Please put the rows below into a numbered list, leaving out any blank lines.
— START OF Supplied information —
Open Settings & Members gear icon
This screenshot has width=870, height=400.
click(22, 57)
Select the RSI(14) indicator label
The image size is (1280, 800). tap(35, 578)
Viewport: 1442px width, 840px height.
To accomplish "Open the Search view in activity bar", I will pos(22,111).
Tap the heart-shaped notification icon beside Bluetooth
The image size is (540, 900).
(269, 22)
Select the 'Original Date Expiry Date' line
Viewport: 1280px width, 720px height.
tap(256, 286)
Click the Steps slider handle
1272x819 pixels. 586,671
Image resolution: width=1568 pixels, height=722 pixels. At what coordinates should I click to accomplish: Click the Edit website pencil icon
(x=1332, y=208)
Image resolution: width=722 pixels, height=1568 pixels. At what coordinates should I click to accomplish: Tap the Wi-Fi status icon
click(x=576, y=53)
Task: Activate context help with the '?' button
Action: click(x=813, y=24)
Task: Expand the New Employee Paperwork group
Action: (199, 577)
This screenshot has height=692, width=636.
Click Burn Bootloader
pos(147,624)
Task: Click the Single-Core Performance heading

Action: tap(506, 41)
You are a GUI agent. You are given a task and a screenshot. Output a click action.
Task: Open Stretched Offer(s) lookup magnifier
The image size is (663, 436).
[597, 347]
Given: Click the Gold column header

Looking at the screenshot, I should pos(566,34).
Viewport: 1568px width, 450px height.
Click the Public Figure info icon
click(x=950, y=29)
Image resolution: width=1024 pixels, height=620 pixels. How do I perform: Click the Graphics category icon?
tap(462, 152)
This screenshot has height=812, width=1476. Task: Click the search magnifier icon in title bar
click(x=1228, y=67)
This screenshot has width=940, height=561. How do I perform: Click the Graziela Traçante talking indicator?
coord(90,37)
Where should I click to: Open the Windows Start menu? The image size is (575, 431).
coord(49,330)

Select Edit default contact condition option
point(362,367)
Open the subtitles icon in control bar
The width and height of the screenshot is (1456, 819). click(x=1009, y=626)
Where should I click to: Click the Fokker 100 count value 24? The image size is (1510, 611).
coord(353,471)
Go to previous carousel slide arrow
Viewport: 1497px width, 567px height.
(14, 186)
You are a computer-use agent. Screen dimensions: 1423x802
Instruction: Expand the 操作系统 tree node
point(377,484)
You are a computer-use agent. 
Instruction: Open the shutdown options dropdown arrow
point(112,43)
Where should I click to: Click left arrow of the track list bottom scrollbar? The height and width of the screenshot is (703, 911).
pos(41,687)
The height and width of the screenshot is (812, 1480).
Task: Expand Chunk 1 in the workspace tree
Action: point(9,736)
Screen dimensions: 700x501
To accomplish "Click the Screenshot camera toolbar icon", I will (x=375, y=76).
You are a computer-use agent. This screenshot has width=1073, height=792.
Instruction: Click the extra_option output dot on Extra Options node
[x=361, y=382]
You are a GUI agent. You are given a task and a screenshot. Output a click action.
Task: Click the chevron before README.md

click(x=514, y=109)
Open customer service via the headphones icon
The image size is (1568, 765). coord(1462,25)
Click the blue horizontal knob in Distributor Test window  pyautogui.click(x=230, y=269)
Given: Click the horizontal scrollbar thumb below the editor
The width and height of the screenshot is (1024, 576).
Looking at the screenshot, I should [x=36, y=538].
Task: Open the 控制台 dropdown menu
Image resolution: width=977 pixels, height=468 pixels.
— END OF Supplied information —
** Complete answer **
1. Open Settings & Members gear icon
2. This screenshot has width=870, height=400.
3. click(22, 57)
4. Select the RSI(14) indicator label
5. The image size is (1280, 800). tap(35, 578)
6. Viewport: 1442px width, 840px height.
7. To accomplish "Open the Search view in activity bar", I will pos(22,111).
8. Tap the heart-shaped notification icon beside Bluetooth
9. The image size is (540, 900).
10. (269, 22)
11. Select the 'Original Date Expiry Date' line
12. Viewport: 1280px width, 720px height.
13. tap(256, 286)
14. Click the Steps slider handle
15. 1272x819 pixels. 586,671
16. Image resolution: width=1568 pixels, height=722 pixels. At what coordinates should I click to accomplish: Click the Edit website pencil icon
17. (x=1332, y=208)
18. Image resolution: width=722 pixels, height=1568 pixels. At what coordinates should I click to accomplish: Tap the Wi-Fi status icon
19. click(x=576, y=53)
20. Task: Activate context help with the '?' button
21. Action: click(x=813, y=24)
22. Task: Expand the New Employee Paperwork group
23. Action: (199, 577)
24. This screenshot has height=692, width=636.
25. Click Burn Bootloader
26. pos(147,624)
27. Task: Click the Single-Core Performance heading
28. Action: tap(506, 41)
29. You are a GUI agent. You are given a task and a screenshot. Output a click action.
30. Task: Open Stretched Offer(s) lookup magnifier
31. The image size is (663, 436).
32. [597, 347]
33. Given: Click the Gold column header
34. Looking at the screenshot, I should pos(566,34).
35. Viewport: 1568px width, 450px height.
36. Click the Public Figure info icon
37. click(x=950, y=29)
38. Image resolution: width=1024 pixels, height=620 pixels. How do I perform: Click the Graphics category icon?
39. tap(462, 152)
40. This screenshot has height=812, width=1476. Task: Click the search magnifier icon in title bar
41. click(x=1228, y=67)
42. This screenshot has width=940, height=561. How do I perform: Click the Graziela Traçante talking indicator?
43. coord(90,37)
44. Where should I click to: Open the Windows Start menu? The image size is (575, 431).
45. coord(49,330)
46. Select Edit default contact condition option
47. point(362,367)
48. Open the subtitles icon in control bar
49. The width and height of the screenshot is (1456, 819). click(x=1009, y=626)
50. Where should I click to: Click the Fokker 100 count value 24? The image size is (1510, 611).
51. coord(353,471)
52. Go to previous carousel slide arrow
53. Viewport: 1497px width, 567px height.
54. (14, 186)
55. You are a computer-use agent. Screen dimensions: 1423x802
56. Instruction: Expand the 操作系统 tree node
57. point(377,484)
58. You are a computer-use agent. 
59. Instruction: Open the shutdown options dropdown arrow
60. point(112,43)
61. Where should I click to: Click left arrow of the track list bottom scrollbar? The height and width of the screenshot is (703, 911).
62. pos(41,687)
63. The height and width of the screenshot is (812, 1480).
64. Task: Expand Chunk 1 in the workspace tree
65. Action: point(9,736)
66. Screen dimensions: 700x501
67. To accomplish "Click the Screenshot camera toolbar icon", I will (x=375, y=76).
68. You are a computer-use agent. This screenshot has width=1073, height=792.
69. Instruction: Click the extra_option output dot on Extra Options node
70. [x=361, y=382]
71. You are a GUI agent. You are given a task and a screenshot. Output a click action.
72. Task: Click the chevron before README.md
73. click(x=514, y=109)
74. Open customer service via the headphones icon
75. The image size is (1568, 765). coord(1462,25)
76. Click the blue horizontal knob in Distributor Test window  pyautogui.click(x=230, y=269)
77. Given: Click the horizontal scrollbar thumb below the editor
78. The width and height of the screenshot is (1024, 576).
79. Looking at the screenshot, I should [x=36, y=538].
80. Task: Open the 控制台 dropdown menu
81. Image resolution: width=977 pixels, height=468 pixels.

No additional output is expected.